In my experience, most of the time when there are low hatch rates it is usually due to hatching conditions. Some incubators work better than others. I’ve also seen where the conditions in the room that the incubator is in change over the course of the season, affecting hatch rates. If you hatch your eggs and they do fine and then other people try to hatch your eggs and they have failures, it’s the other people, not the eggs.
Driving in a car can affect the hatchability of the eggs.

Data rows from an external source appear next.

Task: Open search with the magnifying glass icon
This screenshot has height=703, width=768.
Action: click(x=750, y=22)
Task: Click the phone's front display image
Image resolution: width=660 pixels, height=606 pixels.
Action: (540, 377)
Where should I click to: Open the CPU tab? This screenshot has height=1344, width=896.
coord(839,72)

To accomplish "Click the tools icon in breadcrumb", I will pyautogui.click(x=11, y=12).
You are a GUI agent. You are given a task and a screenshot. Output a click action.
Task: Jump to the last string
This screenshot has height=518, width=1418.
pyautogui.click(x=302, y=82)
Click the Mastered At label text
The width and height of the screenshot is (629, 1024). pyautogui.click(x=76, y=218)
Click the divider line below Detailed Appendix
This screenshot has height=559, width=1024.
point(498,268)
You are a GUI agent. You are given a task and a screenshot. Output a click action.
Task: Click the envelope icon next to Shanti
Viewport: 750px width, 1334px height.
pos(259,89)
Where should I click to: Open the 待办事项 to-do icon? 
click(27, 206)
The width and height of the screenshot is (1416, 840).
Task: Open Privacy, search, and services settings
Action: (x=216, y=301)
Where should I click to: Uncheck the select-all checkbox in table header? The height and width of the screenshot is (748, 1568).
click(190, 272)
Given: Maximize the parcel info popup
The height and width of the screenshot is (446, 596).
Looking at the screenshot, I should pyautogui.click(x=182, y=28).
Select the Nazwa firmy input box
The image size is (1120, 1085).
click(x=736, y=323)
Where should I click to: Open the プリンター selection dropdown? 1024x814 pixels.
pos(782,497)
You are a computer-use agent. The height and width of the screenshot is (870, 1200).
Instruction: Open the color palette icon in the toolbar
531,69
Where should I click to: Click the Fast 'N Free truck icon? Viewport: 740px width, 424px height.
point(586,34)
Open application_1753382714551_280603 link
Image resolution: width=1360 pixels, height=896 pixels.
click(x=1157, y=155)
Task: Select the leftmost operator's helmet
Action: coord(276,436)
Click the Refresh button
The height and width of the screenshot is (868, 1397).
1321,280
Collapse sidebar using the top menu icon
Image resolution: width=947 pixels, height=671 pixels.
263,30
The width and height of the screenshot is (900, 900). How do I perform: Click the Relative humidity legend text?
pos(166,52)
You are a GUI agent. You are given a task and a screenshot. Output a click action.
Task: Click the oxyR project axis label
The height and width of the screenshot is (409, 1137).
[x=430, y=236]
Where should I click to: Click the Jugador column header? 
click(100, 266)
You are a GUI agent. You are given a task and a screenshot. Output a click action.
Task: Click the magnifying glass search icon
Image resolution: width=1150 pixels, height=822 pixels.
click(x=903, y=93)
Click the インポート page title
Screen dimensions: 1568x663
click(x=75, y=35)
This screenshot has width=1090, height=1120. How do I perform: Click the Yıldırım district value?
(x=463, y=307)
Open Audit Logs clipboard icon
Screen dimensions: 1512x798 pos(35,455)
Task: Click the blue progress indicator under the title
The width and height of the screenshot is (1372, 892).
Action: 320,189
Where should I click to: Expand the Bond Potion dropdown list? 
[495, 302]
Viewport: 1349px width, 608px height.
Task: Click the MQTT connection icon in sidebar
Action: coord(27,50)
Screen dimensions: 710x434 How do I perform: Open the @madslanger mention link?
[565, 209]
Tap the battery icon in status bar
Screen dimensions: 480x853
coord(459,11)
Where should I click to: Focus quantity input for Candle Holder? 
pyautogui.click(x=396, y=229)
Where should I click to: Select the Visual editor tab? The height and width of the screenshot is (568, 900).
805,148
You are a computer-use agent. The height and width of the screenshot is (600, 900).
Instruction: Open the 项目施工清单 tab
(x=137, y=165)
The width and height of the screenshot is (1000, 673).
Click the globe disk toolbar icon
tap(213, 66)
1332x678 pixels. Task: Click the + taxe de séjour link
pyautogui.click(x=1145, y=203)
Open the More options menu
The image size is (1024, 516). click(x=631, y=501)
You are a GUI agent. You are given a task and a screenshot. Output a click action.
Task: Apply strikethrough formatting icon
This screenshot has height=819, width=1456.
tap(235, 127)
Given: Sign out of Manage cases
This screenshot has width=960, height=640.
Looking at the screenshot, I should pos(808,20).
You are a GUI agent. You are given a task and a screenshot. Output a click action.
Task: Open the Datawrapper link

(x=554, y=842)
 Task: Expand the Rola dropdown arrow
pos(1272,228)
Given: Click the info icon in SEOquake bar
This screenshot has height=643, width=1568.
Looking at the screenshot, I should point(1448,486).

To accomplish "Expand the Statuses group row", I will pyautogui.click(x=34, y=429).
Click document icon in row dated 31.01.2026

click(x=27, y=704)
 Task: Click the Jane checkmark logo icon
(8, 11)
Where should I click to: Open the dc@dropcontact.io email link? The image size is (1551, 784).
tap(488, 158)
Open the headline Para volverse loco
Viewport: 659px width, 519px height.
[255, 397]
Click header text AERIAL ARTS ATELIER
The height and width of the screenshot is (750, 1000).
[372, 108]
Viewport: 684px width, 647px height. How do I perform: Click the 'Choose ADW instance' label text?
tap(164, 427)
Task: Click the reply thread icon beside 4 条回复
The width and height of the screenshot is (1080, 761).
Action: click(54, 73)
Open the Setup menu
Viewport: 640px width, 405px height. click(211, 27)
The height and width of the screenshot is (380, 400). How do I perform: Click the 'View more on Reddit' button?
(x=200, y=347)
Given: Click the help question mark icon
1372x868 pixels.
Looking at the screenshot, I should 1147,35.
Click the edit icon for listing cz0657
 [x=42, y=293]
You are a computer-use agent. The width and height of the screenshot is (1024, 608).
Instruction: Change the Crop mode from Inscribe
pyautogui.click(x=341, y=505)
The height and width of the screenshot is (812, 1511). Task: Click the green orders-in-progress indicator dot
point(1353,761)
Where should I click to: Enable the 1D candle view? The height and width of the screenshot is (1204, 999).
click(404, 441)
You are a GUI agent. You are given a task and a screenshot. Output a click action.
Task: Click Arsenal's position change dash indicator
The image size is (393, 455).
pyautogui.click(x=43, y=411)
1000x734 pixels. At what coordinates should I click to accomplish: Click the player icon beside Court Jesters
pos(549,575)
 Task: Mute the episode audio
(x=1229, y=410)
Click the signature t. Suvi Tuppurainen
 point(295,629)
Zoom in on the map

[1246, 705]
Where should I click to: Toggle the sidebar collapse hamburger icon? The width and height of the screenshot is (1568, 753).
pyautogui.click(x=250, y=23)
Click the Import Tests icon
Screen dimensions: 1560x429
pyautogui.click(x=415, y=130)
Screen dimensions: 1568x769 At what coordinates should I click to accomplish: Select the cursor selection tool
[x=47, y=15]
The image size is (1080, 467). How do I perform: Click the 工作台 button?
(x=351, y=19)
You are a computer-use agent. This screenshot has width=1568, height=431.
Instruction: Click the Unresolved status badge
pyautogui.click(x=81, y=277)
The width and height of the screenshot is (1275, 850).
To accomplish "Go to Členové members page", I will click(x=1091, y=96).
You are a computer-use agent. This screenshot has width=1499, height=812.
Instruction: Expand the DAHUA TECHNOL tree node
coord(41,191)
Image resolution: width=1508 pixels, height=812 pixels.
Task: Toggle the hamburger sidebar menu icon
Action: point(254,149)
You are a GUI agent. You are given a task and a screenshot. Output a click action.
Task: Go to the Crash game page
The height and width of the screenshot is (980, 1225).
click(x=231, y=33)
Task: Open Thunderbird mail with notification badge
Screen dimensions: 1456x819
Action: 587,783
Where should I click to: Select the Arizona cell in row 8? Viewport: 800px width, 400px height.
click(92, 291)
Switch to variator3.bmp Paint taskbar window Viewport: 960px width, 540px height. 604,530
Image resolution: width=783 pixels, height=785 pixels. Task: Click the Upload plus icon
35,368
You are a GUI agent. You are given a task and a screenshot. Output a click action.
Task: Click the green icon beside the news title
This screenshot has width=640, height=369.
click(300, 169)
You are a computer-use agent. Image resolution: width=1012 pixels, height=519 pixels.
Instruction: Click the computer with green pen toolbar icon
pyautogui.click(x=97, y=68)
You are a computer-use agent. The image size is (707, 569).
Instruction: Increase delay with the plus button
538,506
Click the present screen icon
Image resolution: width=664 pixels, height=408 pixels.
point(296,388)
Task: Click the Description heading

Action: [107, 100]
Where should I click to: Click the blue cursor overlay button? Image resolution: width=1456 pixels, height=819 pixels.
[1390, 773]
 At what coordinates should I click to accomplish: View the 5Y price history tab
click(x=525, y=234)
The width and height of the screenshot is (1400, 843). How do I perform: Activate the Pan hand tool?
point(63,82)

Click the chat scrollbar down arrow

It depends on how they were packed, how the buyer handles them, road conditions, distance travelled, whether they get left in a hot car while folks stop for a meal, etc. Lots of variables. Selling hatching eggs is risky because buyers tend to have high expectations and blame you for any problems encountered.
I hope your further test hatches work out well for you. If so, you may want to stick to selling live chicks instead of hatching eggs.